Fenomena Keputusasaan di Kalangan Terdidik
Temuan yang paling mengejutkan dari laporan ini adalah fakta bahwa tingginya jenjang pendidikan tidak lagi menjadi jaminan mutlak bagi seseorang untuk mudah terserap dalam dunia kerja. Data per Februari 2025 menunjukkan bahwa keputusasaan dalam mencari kerja telah merambah hingga ke lapisan intelektual tertinggi. Tercatat lebih dari 6.000 lulusan program pascasarjana (S2 dan S3) dan sekitar 45.000 lulusan Sarjana (S1) masuk dalam kategori penganggur yang berhenti mencari kerja karena putus asa.

Meskipun secara persentase lulusan S2 dan S3 “hanya” menyumbang 0,35% dan lulusan S1 sebesar 1,57% dari total penduduk yang putus asa, keberadaan mereka menjadi sinyal bahaya bagi sistem pendidikan dan ekonomi nasional. Hal ini mematahkan asumsi bahwa mobilitas vertikal melalui pendidikan tinggi akan selalu berbanding lurus dengan kemudahan mendapatkan pekerjaan. Ketika kelompok berpendidikan tinggi merasa pesimis, ini menandakan adanya masalah struktural yang serius dalam daya serap pasar tenaga kerja.
Akar Masalah: Mengapa Mereka Menyerah?
LPEM FEB UI mengidentifikasi beberapa faktor krusial yang menyebabkan lulusan pendidikan tinggi memilih untuk “menyerah” dari perburuan kerja:
- Ekspektasi Upah yang Tidak Bertemu: Terdapat kesenjangan antara tingginya harapan gaji lulusan pascasarjana dengan realitas penawaran pasar.
- Mismatch Kompetensi: Ketidaksesuaian antara bidang studi yang dipelajari di bangku kuliah dengan jenis peluang kerja yang tersedia.

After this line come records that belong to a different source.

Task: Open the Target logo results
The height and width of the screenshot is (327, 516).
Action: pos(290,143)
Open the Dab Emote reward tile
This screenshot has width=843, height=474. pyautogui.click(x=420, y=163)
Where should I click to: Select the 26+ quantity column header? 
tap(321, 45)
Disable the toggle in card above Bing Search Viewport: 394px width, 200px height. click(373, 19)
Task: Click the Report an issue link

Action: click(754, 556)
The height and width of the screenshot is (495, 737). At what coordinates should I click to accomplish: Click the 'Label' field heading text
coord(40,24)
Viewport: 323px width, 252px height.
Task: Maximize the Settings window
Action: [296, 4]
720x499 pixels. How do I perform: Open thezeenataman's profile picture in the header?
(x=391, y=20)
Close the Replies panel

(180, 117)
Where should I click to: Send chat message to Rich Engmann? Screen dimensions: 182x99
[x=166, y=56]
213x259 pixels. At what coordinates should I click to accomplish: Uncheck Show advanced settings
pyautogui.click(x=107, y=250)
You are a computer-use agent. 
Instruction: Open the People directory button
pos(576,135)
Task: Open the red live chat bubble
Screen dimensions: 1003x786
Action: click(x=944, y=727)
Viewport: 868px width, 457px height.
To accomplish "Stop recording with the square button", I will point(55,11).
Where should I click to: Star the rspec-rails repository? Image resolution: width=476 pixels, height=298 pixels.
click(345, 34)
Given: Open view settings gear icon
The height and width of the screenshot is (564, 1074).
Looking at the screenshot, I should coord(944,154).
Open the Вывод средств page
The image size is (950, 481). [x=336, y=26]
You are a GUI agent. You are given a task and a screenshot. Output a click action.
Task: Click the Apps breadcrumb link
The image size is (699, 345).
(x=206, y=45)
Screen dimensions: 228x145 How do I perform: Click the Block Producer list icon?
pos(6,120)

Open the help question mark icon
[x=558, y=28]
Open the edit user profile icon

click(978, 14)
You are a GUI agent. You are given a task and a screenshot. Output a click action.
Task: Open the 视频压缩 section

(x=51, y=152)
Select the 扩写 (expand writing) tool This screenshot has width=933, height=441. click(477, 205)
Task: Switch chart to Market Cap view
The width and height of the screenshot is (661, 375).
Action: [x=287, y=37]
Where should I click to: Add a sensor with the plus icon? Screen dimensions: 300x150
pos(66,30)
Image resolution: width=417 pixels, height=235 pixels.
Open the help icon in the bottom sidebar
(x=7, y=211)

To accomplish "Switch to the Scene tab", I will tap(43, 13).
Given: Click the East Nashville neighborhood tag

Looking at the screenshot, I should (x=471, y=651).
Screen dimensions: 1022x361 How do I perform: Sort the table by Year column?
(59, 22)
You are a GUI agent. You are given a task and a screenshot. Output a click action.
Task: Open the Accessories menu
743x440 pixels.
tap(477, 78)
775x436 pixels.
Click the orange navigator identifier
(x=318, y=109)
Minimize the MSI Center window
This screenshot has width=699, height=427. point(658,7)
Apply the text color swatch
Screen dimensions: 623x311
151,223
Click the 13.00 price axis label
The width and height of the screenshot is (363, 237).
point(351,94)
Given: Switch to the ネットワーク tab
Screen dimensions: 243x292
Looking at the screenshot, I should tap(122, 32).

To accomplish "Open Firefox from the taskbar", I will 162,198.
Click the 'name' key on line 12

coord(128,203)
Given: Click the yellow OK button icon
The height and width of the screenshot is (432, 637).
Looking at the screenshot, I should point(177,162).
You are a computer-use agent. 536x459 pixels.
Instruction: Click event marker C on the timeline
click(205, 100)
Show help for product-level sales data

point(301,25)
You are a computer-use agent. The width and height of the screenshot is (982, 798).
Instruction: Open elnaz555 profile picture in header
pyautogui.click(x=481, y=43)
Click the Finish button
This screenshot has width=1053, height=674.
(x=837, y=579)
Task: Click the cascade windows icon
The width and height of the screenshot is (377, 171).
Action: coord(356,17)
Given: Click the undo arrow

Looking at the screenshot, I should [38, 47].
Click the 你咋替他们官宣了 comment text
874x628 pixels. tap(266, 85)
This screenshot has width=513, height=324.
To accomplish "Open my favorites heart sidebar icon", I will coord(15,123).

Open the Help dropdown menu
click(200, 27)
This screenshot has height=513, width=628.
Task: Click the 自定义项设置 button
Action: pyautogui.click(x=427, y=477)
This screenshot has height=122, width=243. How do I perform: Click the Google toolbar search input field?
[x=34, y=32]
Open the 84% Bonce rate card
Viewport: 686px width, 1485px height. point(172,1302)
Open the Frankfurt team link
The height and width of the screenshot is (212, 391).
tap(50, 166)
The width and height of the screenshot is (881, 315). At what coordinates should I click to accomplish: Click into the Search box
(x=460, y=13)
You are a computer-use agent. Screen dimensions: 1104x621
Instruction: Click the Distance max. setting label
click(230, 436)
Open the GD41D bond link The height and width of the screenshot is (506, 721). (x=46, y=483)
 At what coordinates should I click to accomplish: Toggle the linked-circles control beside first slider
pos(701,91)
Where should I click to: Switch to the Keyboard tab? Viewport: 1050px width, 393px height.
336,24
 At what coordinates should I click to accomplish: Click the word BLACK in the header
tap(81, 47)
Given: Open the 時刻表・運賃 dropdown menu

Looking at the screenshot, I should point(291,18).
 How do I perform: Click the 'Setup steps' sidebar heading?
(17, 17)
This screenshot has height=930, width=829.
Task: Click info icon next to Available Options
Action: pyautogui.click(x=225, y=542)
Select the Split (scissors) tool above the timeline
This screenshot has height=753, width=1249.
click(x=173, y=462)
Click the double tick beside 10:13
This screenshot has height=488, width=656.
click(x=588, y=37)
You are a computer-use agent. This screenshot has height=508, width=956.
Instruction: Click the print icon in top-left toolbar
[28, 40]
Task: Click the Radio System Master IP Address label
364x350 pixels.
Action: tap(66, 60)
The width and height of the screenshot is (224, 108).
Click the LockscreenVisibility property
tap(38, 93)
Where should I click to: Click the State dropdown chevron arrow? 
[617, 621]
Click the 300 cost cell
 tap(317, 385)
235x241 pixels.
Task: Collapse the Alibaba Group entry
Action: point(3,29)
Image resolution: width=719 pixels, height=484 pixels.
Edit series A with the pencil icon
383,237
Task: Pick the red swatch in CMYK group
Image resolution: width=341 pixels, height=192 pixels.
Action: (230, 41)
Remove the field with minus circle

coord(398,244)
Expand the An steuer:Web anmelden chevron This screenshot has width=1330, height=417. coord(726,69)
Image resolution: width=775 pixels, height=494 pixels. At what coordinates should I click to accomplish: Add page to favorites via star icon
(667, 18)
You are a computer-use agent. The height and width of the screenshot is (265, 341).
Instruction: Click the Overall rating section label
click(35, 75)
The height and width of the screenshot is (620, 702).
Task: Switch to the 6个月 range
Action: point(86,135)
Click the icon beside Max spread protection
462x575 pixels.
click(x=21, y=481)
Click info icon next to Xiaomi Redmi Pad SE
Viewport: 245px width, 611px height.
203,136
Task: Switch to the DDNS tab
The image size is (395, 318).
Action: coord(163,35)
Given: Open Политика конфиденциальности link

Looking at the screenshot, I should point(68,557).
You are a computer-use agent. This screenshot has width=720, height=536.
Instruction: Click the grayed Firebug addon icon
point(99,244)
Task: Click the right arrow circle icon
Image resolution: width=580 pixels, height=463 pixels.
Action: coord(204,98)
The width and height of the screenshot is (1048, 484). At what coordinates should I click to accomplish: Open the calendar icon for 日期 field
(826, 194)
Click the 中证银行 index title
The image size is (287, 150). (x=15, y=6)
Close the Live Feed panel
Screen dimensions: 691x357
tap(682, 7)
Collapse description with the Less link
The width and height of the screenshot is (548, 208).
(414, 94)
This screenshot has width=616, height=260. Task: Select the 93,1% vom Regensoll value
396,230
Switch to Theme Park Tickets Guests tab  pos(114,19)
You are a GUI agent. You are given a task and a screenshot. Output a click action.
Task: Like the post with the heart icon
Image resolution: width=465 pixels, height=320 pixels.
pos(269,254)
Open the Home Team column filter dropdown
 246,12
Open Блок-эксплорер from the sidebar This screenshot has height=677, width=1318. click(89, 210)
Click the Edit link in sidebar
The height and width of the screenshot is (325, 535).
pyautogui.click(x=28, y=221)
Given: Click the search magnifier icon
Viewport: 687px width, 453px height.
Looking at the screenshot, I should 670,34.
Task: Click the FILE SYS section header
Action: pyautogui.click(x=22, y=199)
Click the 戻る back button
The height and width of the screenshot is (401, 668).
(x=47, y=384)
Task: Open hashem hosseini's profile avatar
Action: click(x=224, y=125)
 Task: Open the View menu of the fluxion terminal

- Diskriminasi Usia: Lulusan S2 dan S3 cenderung memasuki pasar kerja di usia yang lebih matang dibandingkan lulusan jenjang di bawahnya. Persepsi dunia usaha yang memandang usia “tua” sebagai hal yang tidak menguntungkan menjadi penghalang besar bagi mereka.
Lonjakan Angka “Putus Asa” Secara Nasional
Secara agregat, laporan ini mencatat lonjakan yang signifikan pada jumlah penduduk yang tidak bekerja dan tidak lagi mencari pekerjaan. Pada Februari 2025, angka ini mencapai 1,87 juta orang, naik 11% dibandingkan periode yang sama pada tahun 2024 yang tercatat sebanyak 1,68 juta orang.
Komposisi penduduk yang putus asa ini masih didominasi oleh kelompok berpendidikan rendah, dengan rincian:

- Lulusan SD: 50,07%
- Lulusan SMP: 20%
- Lulusan SMA: 17%
- Lulusan SMK: 8%
Implikasi Ekonomi dan Pandangan ILO
Kenaikan belasan persen dalam kurun waktu satu tahun ini mengindikasikan pergeseran segmen penduduk dari posisi “mencari kerja” menjadi “tidak aktif”. Fenomena ini selaras dengan catatan Organisasi Perburuhan Internasional (ILO) yang menyebutkan bahwa di negara berpendapatan menengah, pekerja yang putus asa (discouraged workers) merupakan komponen vital dari labour underutilization. Mereka secara teknis dikategorikan tidak aktif, padahal sejatinya mereka masih memiliki keinginan dan ketersediaan untuk bekerja jika peluang itu ada.
Kondisi ini menuntut perhatian serius dari seluruh pemangku kepentingan. Jika optimisme pasar kerja tidak segera dipulihkan, bonus demografi Indonesia berisiko berubah menjadi beban demografi akibat tingginya angka tenaga kerja produktif yang memilih pasif karena kehilangan harapan.